What to work on:
Below are records that must be duplicated exactly.

Supplied data:
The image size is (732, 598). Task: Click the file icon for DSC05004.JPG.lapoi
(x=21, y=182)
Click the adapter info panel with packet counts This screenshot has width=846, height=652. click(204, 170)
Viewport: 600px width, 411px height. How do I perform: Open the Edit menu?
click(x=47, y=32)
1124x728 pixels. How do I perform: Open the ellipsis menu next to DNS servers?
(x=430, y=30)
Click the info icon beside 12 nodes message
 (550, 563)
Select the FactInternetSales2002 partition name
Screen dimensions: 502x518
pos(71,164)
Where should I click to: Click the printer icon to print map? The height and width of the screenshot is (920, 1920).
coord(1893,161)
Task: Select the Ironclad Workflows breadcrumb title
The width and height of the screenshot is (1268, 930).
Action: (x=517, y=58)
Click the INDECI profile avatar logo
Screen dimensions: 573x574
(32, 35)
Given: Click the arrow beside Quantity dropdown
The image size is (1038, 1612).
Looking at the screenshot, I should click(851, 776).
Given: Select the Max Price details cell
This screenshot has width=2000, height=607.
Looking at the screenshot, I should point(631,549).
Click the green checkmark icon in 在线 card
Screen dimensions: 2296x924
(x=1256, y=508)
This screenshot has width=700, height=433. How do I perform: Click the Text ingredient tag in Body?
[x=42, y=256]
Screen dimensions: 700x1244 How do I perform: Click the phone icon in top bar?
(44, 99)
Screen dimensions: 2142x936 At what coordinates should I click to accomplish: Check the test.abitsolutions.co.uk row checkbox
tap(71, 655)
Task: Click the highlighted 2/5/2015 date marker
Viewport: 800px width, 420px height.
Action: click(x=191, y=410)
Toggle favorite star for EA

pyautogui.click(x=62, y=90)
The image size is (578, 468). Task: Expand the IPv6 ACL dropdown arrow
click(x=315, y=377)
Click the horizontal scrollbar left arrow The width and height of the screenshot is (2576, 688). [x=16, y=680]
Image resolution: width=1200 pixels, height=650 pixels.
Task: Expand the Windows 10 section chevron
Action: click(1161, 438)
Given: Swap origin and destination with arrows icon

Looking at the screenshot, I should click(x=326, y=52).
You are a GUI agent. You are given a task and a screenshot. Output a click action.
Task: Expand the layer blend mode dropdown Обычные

Result for this task:
The image size is (732, 598). Task: Click the file icon for DSC05004.JPG.lapoi
(x=21, y=182)
Click the adapter info panel with packet counts This screenshot has width=846, height=652. click(204, 170)
Viewport: 600px width, 411px height. How do I perform: Open the Edit menu?
click(x=47, y=32)
1124x728 pixels. How do I perform: Open the ellipsis menu next to DNS servers?
(x=430, y=30)
Click the info icon beside 12 nodes message
 (550, 563)
Select the FactInternetSales2002 partition name
Screen dimensions: 502x518
pos(71,164)
Where should I click to: Click the printer icon to print map? The height and width of the screenshot is (920, 1920).
coord(1893,161)
Task: Select the Ironclad Workflows breadcrumb title
The width and height of the screenshot is (1268, 930).
Action: (x=517, y=58)
Click the INDECI profile avatar logo
Screen dimensions: 573x574
(32, 35)
Given: Click the arrow beside Quantity dropdown
The image size is (1038, 1612).
Looking at the screenshot, I should click(851, 776).
Given: Select the Max Price details cell
This screenshot has width=2000, height=607.
Looking at the screenshot, I should point(631,549).
Click the green checkmark icon in 在线 card
Screen dimensions: 2296x924
(x=1256, y=508)
This screenshot has width=700, height=433. How do I perform: Click the Text ingredient tag in Body?
[x=42, y=256]
Screen dimensions: 700x1244 How do I perform: Click the phone icon in top bar?
(44, 99)
Screen dimensions: 2142x936 At what coordinates should I click to accomplish: Check the test.abitsolutions.co.uk row checkbox
tap(71, 655)
Task: Click the highlighted 2/5/2015 date marker
Viewport: 800px width, 420px height.
Action: click(x=191, y=410)
Toggle favorite star for EA

pyautogui.click(x=62, y=90)
The image size is (578, 468). Task: Expand the IPv6 ACL dropdown arrow
click(x=315, y=377)
Click the horizontal scrollbar left arrow The width and height of the screenshot is (2576, 688). [x=16, y=680]
Image resolution: width=1200 pixels, height=650 pixels.
Task: Expand the Windows 10 section chevron
Action: click(1161, 438)
Given: Swap origin and destination with arrows icon

Looking at the screenshot, I should click(x=326, y=52).
You are a GUI agent. You are given a task and a screenshot. Output a click action.
Task: Expand the layer blend mode dropdown Обычные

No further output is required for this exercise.